Vous avez parlé de trois domaines.

Oui, c’est juste. Le troisième domaine est celui de l’ergonomie. Des montants conséquents sont investis dans la transformation numérique, mais l’on oublie souvent l’accompagnement ergonomique de ces projets. Cela alors que les investissements nécessaires seraient relativement faibles et durablement efficaces. En effet, si les postes de travail à l’écran sont mal aménagés, ils peuvent entraîner des sollicitations néfastes et des troubles de l’appareil locomoteur.

Pourquoi les hôpitaux n’entreprennent-ils pas plus d’efforts dans ce domaine?

Je ne veux prêter de mauvaises intentions à personne. De nombreux hôpitaux se focalisent sur les activités opérationnelles et manquent de ressources. À cela s’ajoute que tous les hôpitaux ne disposent pas de médecins du travail salariés qui se consacrent à la sécurité au travail. Dans ce cas de figure, il vaut la peine d’investir dans la solution de branche H+ Sécurité au travail et protection de la santé (voir encadré, n.d.l.r.). En effet, une meilleure sécurité au travail permet non seulement de réduire les jours d’absence, mais aussi d’augmenter le bien-être et la productivité.

La solution de branche aide à protéger le personnel

Les employeurs doivent protéger leurs collaborateurs. Pour garantir une application efficace de ce principe et le respect des prescriptions légales, il est indispensable de disposer des connaissances nécessaires. La solution de branche H+ Sécurité au travail et protection de la santé, gérée par l’association des hôpitaux H+ et portée par l’asmac, encourage une mise en œuvre durable de la sécurité au travail et de la protection de la santé dans l’établissement. En plus d’informations utiles, de formations continues et de conseils, elle propose une analyse des données permettant d’identifier les domaines à risque au sein de l’hôpital.
Environ 260 établissements du secteur de la santé dans toute la Suisse sont affiliés à la solution de branche de H+.
www.hplus.ch/fr/securiteautravail

Dans quelle mesure les médecins peuvent-ils s’engager pour protéger leur santé?

Objectif visé:
Poursuivez l'entretien sur la sécurité au travail à l'hôpital juste après la question qui le clôt.

Données:
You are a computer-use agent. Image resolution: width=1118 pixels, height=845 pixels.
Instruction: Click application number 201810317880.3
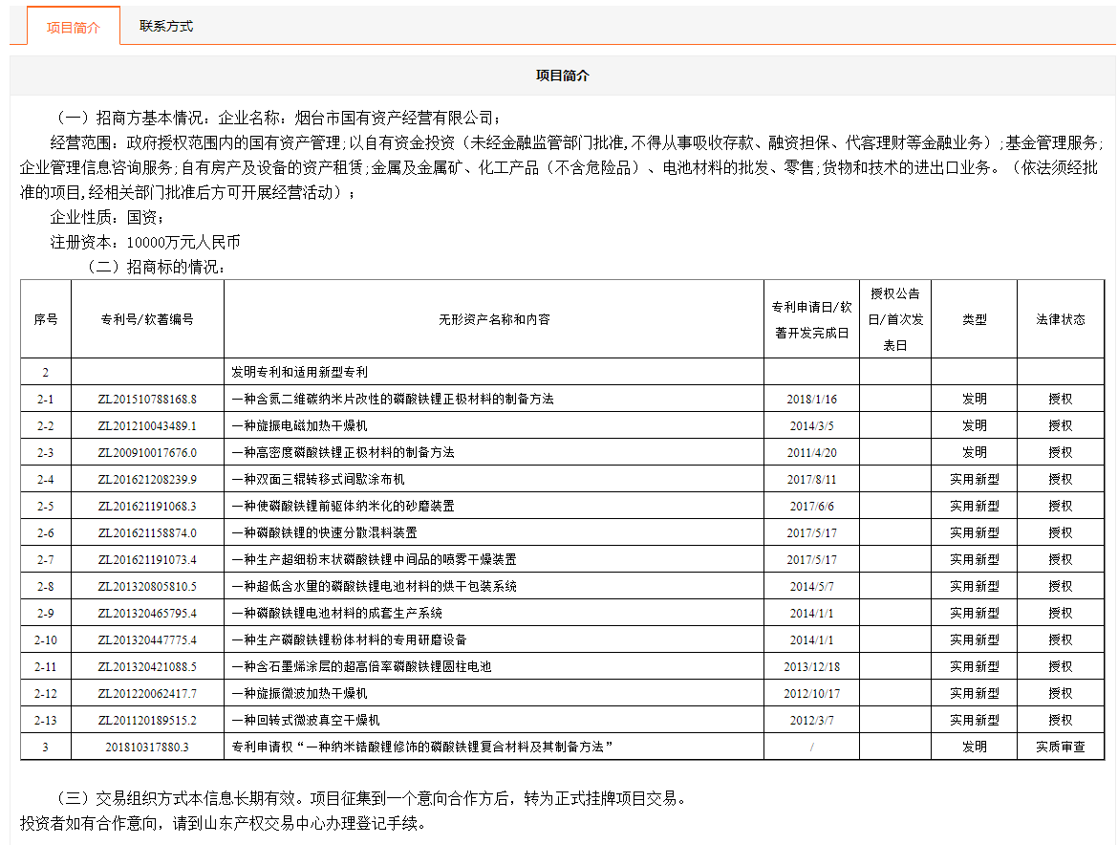coord(147,747)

Réponse ci-dessous:
Si un danger menace, les médecins ont le droit d’exiger d’interrompre leur travail jusqu’à ce que le danger soit écarté. Ils devraient aussi informer leurs supérieurs des risques et de l’absence de mesures de sécurité, si nécessaire de manière répétée. Si cela ne suffit pas, ils peuvent s’adresser à leur association professionnelle, par exemple à l’asmac. Et si cela ne permet pas de trouver une solution, il est possible, en dernier recours, de faire une déclaration anonyme à l’inspection du travail. Pourtant, les médecins sont parfois confrontés à un autre problème.

C’est-à-dire?

Lorsqu’il s’agit de veiller à leur propre santé, les médecins ont tendance à ne pas voir les choses comme elles sont et à ne pas s’accorder de répit. Une attitude qu’ils n’auraient pas vis-à-vis des autres. Le présentéisme illustre ce phénomène, c’est-à-dire que de nombreuses personnes vont aussi travailler lorsqu’elles sont malades. Cette attitude n’est toutefois pas payante à long terme. Nous devrions donc accorder l’attention nécessaire à notre propre santé.

Biographie express

Médecin de famille au départ, Leonhard Sigel s’est formé dans le domaine de la médecine du travail à partir de 2003, car, outre la possibilité de bien concilier travail et vie de famille, la médecine préventive et la collaboration avec d’autres professions l’intéressaient aussi. Il a exercé dans différents hôpitaux et travaille aujourd’hui comme médecin du travail au sein du département Sécurité, santé et environnement de l’EPFZ. Il représente l’asmac dans la Commission technique Sécurité au travail et protection de la santé de l’association des hôpitaux H+.